A few months ago I wrote a post about eccentric military umbrellas, here.
Here’s another proponent of the umbrella and one of the most remarkable men in WW2. Mad Jack Churchill was an officer in the Manchester Regiment and subsequently the Commandos. Read his wiki entry here, it’s worth it, but this link has more heart and humour than wikipedia.
Here’s a quick summary:
- Served in the Manchester Regiment in Burma in the late 1920’s early 1930’s.
- Left the army in 1936 after a “spotty” career to be come a newspaper editor.
- Rejoined in 1939.
- Initiated an ambush during the BEF retreat to Dunkirk by shooting the lead German in a patrol with his longbow. No kidding.

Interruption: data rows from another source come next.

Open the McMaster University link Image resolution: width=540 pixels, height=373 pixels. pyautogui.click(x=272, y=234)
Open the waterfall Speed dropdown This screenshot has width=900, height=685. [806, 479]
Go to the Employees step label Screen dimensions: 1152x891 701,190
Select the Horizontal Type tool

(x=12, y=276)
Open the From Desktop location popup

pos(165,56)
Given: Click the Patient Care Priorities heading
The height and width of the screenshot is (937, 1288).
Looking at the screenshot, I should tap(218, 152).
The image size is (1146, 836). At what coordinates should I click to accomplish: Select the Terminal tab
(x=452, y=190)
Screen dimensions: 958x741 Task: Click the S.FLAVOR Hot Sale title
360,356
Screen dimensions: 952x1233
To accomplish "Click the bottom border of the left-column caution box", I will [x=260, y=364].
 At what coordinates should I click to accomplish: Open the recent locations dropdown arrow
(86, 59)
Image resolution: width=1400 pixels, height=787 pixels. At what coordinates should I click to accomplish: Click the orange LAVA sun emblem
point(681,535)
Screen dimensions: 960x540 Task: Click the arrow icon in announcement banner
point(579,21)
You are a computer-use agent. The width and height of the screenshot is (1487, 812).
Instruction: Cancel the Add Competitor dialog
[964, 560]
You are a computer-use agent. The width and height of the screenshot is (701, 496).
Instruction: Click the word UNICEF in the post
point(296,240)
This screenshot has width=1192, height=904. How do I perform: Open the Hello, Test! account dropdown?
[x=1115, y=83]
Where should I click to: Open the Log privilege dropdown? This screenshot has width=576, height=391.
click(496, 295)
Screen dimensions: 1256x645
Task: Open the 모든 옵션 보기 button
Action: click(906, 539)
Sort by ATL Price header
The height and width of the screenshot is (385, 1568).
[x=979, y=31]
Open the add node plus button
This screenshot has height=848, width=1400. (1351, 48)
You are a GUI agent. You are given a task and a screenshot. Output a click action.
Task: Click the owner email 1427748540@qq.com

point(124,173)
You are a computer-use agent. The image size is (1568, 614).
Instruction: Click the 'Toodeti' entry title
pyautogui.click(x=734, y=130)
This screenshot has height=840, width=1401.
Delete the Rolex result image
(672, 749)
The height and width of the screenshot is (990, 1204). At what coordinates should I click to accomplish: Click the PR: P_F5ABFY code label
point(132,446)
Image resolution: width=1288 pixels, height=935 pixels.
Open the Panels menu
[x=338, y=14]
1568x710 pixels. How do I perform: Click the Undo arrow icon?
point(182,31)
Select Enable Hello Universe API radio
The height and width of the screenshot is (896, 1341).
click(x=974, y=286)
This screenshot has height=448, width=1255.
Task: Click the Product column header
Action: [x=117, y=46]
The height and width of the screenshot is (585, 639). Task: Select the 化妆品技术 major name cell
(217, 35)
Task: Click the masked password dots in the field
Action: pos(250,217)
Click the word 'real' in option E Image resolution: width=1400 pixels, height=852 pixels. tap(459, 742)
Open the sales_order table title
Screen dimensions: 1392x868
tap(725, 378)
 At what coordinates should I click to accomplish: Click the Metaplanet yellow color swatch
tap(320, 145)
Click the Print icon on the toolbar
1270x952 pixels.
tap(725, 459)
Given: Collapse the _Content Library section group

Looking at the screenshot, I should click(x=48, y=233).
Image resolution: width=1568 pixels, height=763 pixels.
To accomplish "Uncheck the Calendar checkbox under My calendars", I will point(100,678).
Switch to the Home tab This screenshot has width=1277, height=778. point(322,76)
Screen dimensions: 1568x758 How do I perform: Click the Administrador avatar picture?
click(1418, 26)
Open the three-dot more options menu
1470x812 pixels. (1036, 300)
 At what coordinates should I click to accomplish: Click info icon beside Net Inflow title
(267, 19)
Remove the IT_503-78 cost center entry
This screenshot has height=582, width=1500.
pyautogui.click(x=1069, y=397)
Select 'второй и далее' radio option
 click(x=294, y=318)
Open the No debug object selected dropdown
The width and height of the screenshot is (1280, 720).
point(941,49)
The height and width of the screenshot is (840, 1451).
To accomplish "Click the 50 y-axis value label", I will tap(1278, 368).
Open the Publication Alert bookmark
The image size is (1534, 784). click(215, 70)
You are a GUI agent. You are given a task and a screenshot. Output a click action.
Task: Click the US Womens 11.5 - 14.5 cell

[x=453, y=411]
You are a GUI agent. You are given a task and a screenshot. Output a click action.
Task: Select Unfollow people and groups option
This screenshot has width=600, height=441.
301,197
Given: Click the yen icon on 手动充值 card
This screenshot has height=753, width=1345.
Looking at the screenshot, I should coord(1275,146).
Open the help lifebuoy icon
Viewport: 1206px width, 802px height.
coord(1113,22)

- Joined the Commandos. Led a raid ashore in Norway while playing the bagpipes and throwing grenades. (He’s English, by the way)
- Won an MC at Dunkirk, a bar to it in Norway, a DSO in the Salerno landings, again playing the bagpipes as he led the assault on the beaches, with an ancient Scottish sword around his waist. Later got a bar to his DSO too.
- Led a unit of Commandos working with the Partisan’s in Yugoslavia (bagpipes again). Last man standing of 1500 men assaulting Brac when captured.
- He tried to set fire to the plane taking him to Berlin.
- Sent to Sachsenhausen concentration camp. Escaped. Recaptured.
- After the war qualified as a parachutist and served in Palestine with the Seaforth Highlnaders who perhaps appreciated bagpipes a little more. Significantly he led the attempted rescue of a Hadassah medical convoy besieged by hundreds of Arabs, in full dress uniform including kilt and spats.
- Served on exchange in Australia and took up surfing.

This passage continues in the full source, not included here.